◆ **Prompt**
Give as a JSON list of strings the lines starting with the line containing "The height and width of the screenshot is (810, 1512)." and going on through the line containing "pyautogui.click(x=73, y=189)", one string per line, blank lines omitted.

◆ **Data excerpts**
........

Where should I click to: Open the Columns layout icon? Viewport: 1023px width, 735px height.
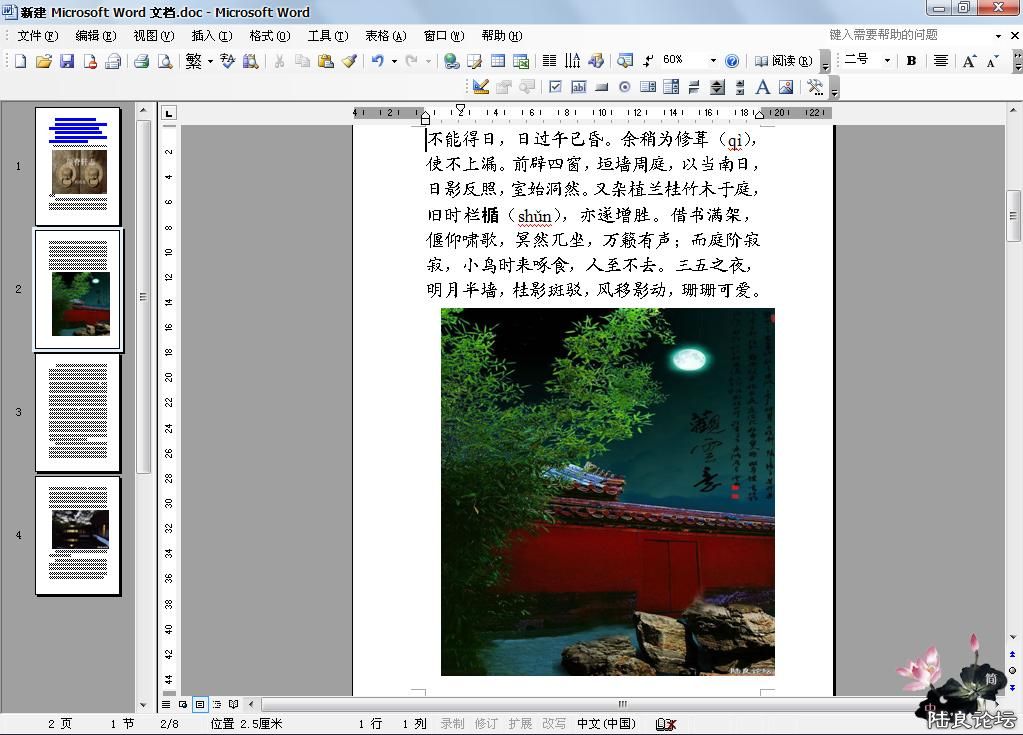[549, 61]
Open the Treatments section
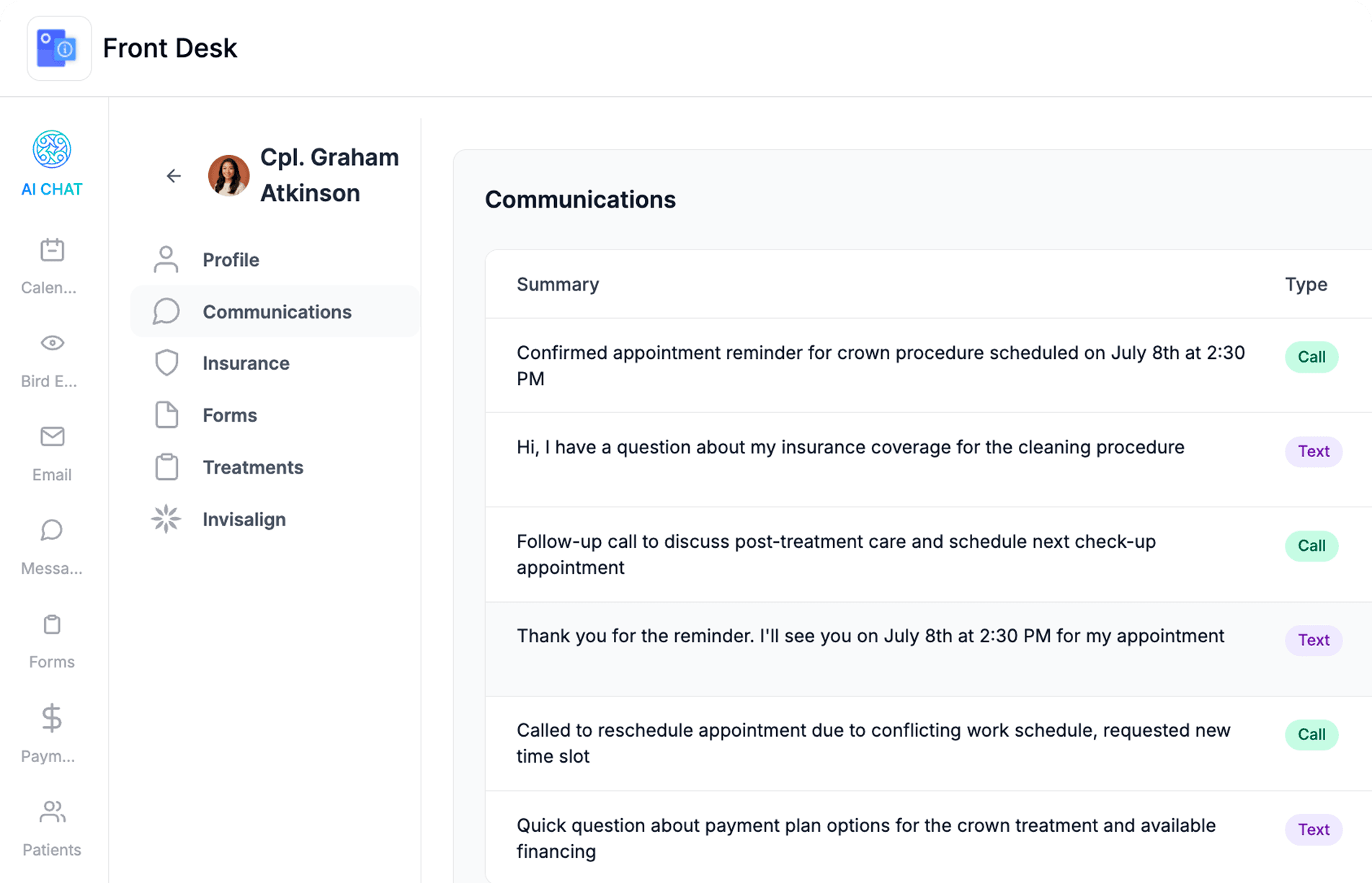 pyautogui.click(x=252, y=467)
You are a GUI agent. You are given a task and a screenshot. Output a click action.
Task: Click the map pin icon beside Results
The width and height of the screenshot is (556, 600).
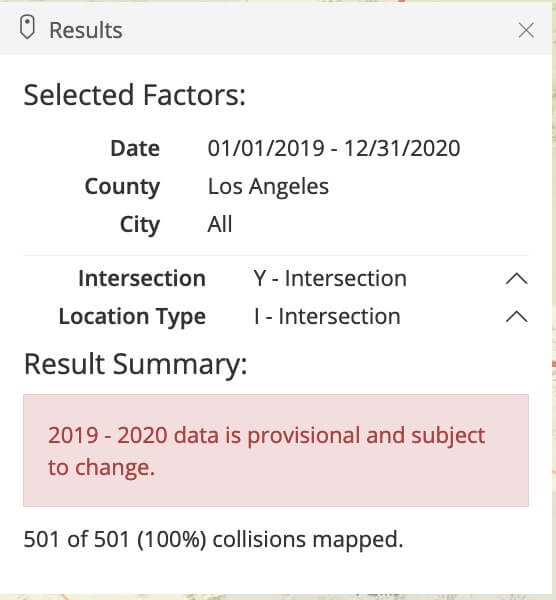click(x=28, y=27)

........

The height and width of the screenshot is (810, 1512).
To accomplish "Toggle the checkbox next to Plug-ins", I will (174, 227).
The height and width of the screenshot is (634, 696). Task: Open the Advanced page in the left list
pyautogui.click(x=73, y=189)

........

◆ **Result**
[
  "The height and width of the screenshot is (810, 1512).",
  "To accomplish \"Toggle the checkbox next to Plug-ins\", I will (174, 227).",
  "The height and width of the screenshot is (634, 696). Task: Open the Advanced page in the left list",
  "pyautogui.click(x=73, y=189)"
]